This weekend, I helped my mom sort through her antique butter-pat collection. She started collecting them before I was born, and has kept them through the years, hoping they will accrue in value, but mostly admiring their beauty.
We pulled them out once when I was a girl, and from the evidence we saw today, it must have been when I was about ten, in 1984. I vividly remember doing this, because I accidentally dropped one on our ceramic tile kitchen floor shortly after we had started, and it shattered. My mom was disappointed and probably angry, while I was mortified that I had broken something she valued so much. I was in tears, and ran to my room, and in the meantime, the butter-pats were re-wrapped and put away again.

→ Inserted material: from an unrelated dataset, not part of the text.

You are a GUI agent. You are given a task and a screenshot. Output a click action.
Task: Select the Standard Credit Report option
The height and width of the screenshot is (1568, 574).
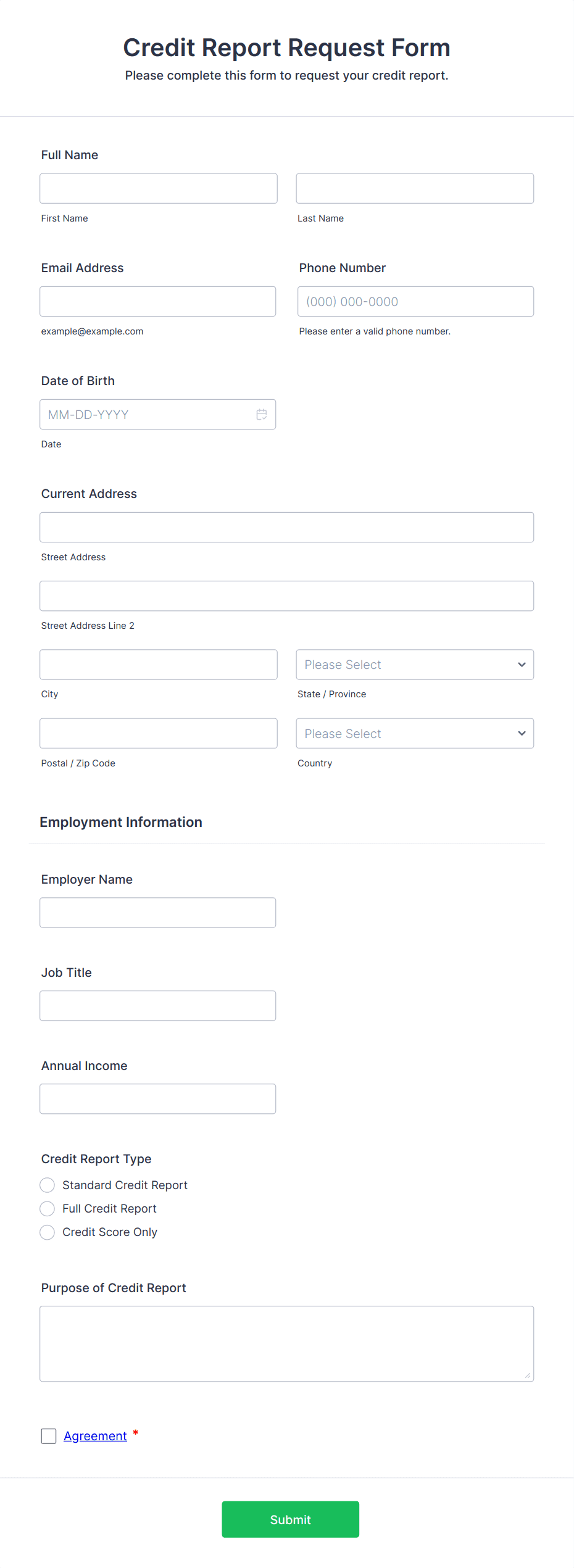[x=48, y=1185]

Today, as we pulled out each butter pat, carefully unwrapped it and placed it on the table, she reminisced about when she had purchased them, and we both remarked on their patterns, age, and condition. Some are Spode, some are Wedgewood, some are Haviland and Limoges. I noted my favorites, and we looked at the markings, and her previous notes deciphering the codes in the imprints on the back.
We also noted the newspaper they had been wrapped in. One or two from 1984 (including the Detroit Tigers 1984 Season Schedule, the year they won the World Series), but most from 1974, in the summer before I was born. There were announcements of concerts by Eric Clapton and the Grateful Dead, advertisements for recently released movies like “The Sting” and “Blazing Saddles,” and other interesting news of the day.
It was a wonderful afternoon for remembering, and an unexpected look into the past. Who knew the material in which she wrapped those butter-pats nearly 40 years ago would be almost as interesting as the butter-pats themselves?